A General Method for Estimating the Classification Reliability of Complex Decisions Based on Configural Combinations of Multiple Assessment Scores
MetadataShow full item record
This study presents a general method for estimating the classification reliability of complex decisions based on multiple scores from a single test administration. The proposed method consists of four steps that can be applied to a variety of measurement models and configural rules for combining test scores: Step 1: Fit a measurement model to the observed data. Step 2: Simulate replicate distributions of plausible observed scores based on the measurement model. Step 3: Construct a contingency table that shows the congruence between true and replicate scores for decision accuracy, and two replicate scores for decision consistency. Step 4: Calculate measures to characterize agreement in the contingency tables. Using a classical test theory model, a simulation study explores the effect of increasing the number of tests, strength of relationship among tests, and number of opportunities to pass on classification accuracy and consistency. Next the model is applied to actual data from the GED Testing Service to illustrate the utility of the method for informing practical decisions. Simulation results support the validity of the method for estimating classification reliability, and the method provides credible estimation of classification reliability for the GED Tests. Application of configural rules results in complex findings which sometimes show different results for classification accuracy and consistency.
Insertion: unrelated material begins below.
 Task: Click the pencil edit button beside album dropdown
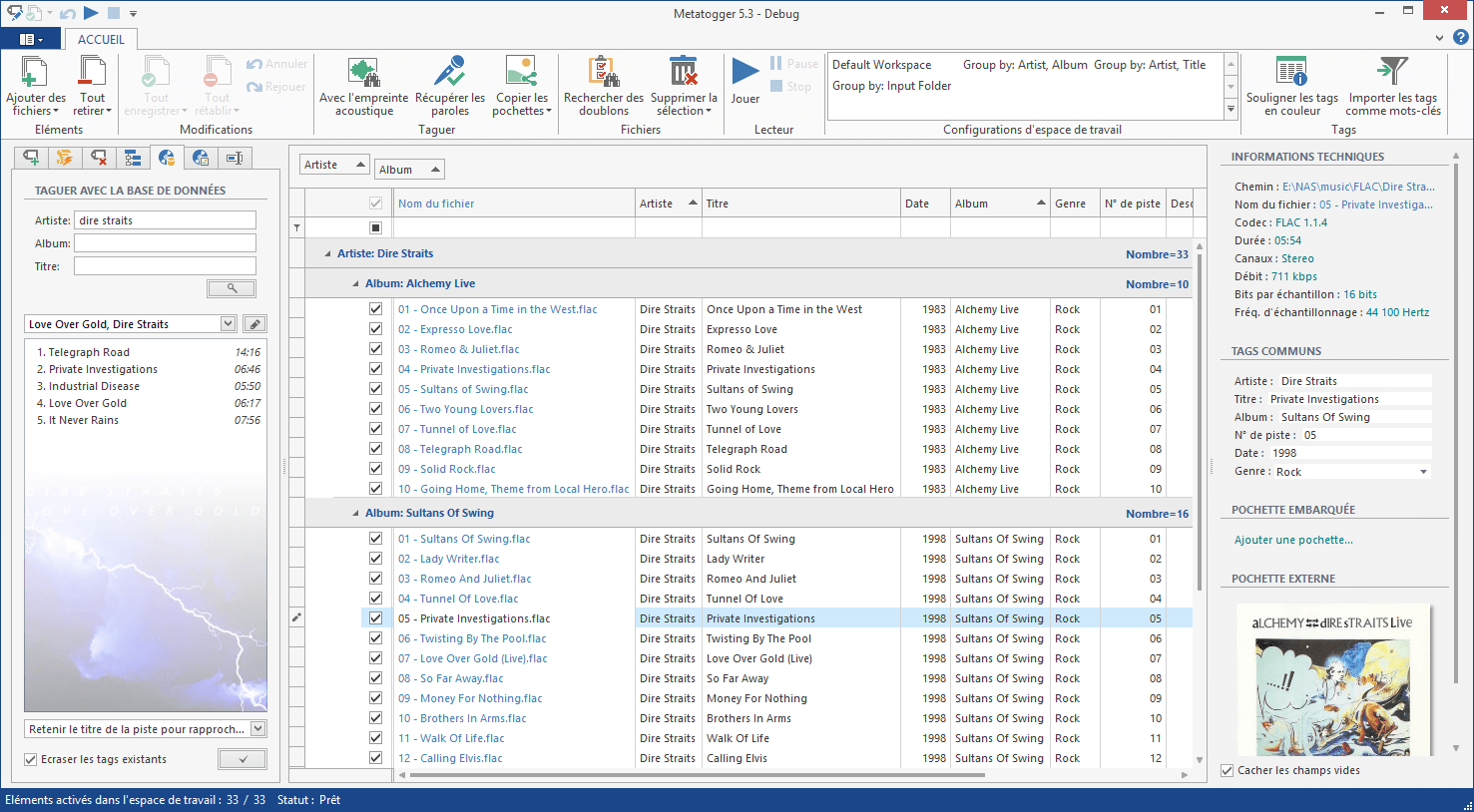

Unexpected findings support the value of using the method to explore classification reliability as a means of improving decision rules. Highlighted findings: 1) The compensatory rule (in which test scores are added) performs consistently well across almost all conditions; 2) Conjunctive and complementary rules frequently show opposite results; 3) Including more tests in the decision rule influences classification reliability differently depending on the rule; 4) Combining scores from highly-related tests increases classification reliability; 5) Providing multiple opportunities to pass yields mixed results. Future studies are suggested to explore use of other measurement models, varying levels of test reliability, modeling multiple attempts in which learning occurs between testings; and in-depth study of incorrectly classified examinees.